The Goose Fritz
Among the strands that shape a person’s identity, family may be one of the most influential. Sergei Lebedev delves into one such family in The Goose Fritz, an impressive tangle of branches in a single ancestral tree.
Kirill has always been Russian. But when Grandmother Lina brings him along on a visit to the German Cemetery in Moscow, this national identity is split into two. She reveals the graves marking his forebearers—graves carved with the name Schwerdt. Russian sympathies toward Germans were understandably nonexistent for much of the twentieth century, so Kirill’s grandmother took great pains to conceal their German roots as much as possible.
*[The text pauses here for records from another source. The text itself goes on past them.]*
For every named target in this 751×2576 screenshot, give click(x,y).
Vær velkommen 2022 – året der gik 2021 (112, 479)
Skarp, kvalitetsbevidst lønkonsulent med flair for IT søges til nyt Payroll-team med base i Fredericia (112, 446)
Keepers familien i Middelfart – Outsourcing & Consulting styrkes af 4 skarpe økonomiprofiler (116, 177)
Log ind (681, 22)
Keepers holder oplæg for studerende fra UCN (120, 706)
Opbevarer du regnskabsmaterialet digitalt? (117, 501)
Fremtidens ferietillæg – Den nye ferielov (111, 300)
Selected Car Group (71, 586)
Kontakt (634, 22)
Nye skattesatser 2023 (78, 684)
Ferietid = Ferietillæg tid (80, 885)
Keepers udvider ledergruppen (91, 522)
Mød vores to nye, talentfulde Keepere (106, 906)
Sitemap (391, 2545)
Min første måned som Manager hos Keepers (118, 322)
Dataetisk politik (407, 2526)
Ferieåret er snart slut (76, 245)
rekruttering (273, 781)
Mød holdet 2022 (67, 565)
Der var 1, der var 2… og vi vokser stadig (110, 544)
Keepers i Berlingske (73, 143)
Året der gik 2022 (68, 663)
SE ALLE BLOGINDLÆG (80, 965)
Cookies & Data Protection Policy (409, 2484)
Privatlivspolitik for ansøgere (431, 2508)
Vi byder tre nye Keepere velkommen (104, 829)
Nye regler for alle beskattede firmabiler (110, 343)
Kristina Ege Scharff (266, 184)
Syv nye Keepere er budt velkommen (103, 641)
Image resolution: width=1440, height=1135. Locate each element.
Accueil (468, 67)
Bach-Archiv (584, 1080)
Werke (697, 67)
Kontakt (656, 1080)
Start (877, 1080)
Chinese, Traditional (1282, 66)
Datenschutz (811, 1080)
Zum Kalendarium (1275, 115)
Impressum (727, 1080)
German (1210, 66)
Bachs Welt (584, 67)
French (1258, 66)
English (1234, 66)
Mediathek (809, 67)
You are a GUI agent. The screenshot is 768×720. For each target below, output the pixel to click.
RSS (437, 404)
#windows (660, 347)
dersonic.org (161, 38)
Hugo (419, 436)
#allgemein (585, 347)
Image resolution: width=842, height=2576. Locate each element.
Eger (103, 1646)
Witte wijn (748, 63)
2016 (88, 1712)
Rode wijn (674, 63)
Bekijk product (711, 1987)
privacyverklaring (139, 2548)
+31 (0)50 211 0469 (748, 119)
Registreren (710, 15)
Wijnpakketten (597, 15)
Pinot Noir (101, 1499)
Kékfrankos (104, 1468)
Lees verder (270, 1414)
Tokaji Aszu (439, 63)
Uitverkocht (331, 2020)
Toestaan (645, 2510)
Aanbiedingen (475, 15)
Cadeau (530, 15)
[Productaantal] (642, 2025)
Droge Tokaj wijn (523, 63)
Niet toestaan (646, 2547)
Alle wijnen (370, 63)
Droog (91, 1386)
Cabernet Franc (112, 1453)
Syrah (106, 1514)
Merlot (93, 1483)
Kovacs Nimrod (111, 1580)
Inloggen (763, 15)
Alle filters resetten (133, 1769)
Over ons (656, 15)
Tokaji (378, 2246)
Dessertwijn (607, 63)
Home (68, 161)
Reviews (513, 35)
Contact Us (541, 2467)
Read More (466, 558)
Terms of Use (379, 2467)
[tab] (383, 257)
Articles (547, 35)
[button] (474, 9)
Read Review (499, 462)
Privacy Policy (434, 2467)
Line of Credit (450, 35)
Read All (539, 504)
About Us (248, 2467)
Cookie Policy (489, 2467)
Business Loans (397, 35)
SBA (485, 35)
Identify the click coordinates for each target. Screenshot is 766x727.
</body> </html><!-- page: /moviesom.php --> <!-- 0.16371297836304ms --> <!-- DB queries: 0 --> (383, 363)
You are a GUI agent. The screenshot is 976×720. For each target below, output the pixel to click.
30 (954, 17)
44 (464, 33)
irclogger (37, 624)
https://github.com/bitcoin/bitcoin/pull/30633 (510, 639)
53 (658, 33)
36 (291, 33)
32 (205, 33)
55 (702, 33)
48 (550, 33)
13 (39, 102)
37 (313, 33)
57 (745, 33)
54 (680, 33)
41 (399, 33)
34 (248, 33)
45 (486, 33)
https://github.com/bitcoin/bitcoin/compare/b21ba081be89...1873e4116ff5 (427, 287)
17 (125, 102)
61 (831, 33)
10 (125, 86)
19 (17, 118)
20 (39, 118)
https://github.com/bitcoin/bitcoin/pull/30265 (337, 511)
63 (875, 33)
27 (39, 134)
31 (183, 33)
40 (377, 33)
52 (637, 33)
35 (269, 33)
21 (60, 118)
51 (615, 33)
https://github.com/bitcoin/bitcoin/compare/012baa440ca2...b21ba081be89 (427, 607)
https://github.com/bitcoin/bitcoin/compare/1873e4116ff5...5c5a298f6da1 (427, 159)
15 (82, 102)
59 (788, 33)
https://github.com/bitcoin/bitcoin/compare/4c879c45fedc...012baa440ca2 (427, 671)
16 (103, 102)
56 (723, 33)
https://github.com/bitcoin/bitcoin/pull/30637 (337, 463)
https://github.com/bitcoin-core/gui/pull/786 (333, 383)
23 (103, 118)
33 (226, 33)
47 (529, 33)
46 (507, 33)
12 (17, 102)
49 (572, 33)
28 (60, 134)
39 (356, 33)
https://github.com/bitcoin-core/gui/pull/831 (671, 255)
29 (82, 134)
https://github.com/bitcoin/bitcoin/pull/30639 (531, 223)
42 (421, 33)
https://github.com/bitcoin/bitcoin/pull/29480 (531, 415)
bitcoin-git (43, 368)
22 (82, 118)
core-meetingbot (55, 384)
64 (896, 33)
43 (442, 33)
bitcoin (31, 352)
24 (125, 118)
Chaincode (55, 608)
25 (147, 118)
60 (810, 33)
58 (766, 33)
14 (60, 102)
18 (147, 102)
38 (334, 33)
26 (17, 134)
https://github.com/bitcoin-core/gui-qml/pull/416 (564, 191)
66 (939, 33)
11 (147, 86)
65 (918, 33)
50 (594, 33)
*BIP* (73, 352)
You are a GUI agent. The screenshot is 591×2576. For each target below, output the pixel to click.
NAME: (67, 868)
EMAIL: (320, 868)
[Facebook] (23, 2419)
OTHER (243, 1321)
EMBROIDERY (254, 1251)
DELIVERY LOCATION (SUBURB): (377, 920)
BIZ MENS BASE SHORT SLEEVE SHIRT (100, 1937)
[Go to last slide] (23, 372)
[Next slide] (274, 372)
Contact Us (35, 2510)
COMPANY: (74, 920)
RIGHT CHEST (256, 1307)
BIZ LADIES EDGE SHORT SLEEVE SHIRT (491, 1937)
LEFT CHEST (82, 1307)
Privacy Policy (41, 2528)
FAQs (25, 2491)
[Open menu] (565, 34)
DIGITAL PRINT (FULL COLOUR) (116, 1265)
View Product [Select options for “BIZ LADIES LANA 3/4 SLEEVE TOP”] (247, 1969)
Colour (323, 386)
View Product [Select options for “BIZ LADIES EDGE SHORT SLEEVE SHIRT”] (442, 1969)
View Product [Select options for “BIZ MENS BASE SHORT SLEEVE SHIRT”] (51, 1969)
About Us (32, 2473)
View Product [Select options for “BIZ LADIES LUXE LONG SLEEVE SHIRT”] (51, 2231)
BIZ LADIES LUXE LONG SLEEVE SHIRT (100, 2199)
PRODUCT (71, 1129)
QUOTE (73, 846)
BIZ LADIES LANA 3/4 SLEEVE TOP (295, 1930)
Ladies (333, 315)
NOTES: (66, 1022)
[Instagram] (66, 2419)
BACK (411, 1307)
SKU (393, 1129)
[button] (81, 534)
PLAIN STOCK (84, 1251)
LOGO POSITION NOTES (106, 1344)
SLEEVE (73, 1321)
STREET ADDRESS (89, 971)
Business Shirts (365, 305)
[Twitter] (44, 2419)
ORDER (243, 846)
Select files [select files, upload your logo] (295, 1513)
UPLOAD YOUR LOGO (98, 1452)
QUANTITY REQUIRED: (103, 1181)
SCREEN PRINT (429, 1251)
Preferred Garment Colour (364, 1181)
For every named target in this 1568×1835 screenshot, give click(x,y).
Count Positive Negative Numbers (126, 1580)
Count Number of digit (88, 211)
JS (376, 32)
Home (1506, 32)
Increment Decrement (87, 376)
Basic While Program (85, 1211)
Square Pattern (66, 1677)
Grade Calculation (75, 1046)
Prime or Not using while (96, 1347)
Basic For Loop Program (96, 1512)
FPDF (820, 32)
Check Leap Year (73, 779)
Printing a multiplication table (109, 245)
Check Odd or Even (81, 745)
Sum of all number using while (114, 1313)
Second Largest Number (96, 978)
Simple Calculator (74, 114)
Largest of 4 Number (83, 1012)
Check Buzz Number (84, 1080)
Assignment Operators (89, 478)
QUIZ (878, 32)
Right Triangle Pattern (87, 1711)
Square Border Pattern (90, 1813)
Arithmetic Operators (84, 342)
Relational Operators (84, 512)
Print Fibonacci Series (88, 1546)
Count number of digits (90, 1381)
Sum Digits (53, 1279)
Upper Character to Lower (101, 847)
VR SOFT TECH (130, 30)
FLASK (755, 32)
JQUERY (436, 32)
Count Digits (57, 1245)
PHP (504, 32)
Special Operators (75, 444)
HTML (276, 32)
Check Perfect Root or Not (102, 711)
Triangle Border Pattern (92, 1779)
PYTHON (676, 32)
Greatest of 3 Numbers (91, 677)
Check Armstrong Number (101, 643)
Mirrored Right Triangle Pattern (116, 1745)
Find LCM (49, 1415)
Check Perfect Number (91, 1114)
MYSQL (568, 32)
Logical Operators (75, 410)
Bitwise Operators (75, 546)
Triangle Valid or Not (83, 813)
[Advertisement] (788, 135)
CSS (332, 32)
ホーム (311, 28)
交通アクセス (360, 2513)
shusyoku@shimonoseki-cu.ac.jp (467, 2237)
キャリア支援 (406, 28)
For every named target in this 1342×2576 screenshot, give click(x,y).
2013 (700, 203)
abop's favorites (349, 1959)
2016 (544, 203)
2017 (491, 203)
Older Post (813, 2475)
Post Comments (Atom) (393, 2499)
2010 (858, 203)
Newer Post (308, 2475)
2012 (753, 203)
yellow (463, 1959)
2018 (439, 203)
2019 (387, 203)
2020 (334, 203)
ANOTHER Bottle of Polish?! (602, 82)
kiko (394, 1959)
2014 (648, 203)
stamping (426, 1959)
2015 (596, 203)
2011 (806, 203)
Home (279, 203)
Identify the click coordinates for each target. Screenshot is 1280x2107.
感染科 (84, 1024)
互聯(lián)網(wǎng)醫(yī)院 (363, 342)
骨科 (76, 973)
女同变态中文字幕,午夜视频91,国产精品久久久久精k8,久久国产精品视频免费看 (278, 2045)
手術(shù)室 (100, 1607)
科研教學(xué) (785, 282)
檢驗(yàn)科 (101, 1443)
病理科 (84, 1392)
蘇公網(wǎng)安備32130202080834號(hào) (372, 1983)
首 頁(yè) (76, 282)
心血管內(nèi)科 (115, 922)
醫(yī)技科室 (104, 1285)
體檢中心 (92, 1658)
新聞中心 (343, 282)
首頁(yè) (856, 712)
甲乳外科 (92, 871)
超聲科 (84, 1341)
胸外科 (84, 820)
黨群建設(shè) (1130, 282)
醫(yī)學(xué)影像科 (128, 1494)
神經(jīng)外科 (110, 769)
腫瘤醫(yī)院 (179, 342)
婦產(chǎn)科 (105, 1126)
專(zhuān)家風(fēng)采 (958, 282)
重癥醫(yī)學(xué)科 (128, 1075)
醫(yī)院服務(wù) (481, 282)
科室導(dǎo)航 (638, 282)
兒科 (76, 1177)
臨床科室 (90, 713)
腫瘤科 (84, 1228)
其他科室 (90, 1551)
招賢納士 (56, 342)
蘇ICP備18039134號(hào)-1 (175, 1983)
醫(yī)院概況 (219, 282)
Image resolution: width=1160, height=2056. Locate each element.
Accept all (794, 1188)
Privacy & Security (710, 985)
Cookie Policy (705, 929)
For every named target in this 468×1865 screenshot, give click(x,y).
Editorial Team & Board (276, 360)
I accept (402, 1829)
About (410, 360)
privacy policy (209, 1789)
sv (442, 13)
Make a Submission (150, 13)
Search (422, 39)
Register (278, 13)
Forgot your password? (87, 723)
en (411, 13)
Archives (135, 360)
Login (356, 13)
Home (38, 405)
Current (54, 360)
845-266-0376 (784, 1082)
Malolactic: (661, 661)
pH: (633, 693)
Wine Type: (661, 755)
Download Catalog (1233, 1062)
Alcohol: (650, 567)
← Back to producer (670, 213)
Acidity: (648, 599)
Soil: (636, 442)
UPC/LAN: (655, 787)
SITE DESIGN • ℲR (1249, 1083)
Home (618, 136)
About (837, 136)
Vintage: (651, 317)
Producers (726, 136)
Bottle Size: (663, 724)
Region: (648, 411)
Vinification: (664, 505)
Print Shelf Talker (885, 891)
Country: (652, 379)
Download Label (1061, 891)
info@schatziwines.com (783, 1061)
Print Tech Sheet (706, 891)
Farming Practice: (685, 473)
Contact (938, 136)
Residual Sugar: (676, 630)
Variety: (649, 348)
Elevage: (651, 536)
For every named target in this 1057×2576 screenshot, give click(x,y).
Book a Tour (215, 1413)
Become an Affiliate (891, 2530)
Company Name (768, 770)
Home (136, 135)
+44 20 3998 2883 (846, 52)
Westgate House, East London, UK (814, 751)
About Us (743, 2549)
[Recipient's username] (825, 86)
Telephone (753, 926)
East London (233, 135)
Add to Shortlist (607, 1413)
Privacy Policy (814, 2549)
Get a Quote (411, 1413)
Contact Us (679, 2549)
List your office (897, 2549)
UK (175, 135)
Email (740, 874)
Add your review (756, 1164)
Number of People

But as her life draws to a close, she shares the secret with Kirill, her academic grandson, in the hopes that he will piece the great breadth of their family history—their true history—together.
The novel is expositional but crafted in poetic prose. Individual stories of family members are compelling but grow even more fascinating as the narrative makes connections leading to the present-day Kirill. The trail begins at Balthasar Schwerdt, a traditional German doctor turned homeopath who travels to Russia in the early 1800s afire with “his dream of converting nations to the homeopathic faith.” He falls under the sway of the mad Prince Uryatinsky and thus solidifies this branch of the Schwerdts in Russia.
The depth of historical research is evident everywhere. German immigrants’ struggles to establish themselves in Russia despite restrictive laws are a chilling reminder of how widespread hatred is damaging to a nation’s—any nation’s—social fabric.
An evocative excursion across more than a century, The Goose Fritz provokes consideration of national identity and the role it plays in sustaining an individual.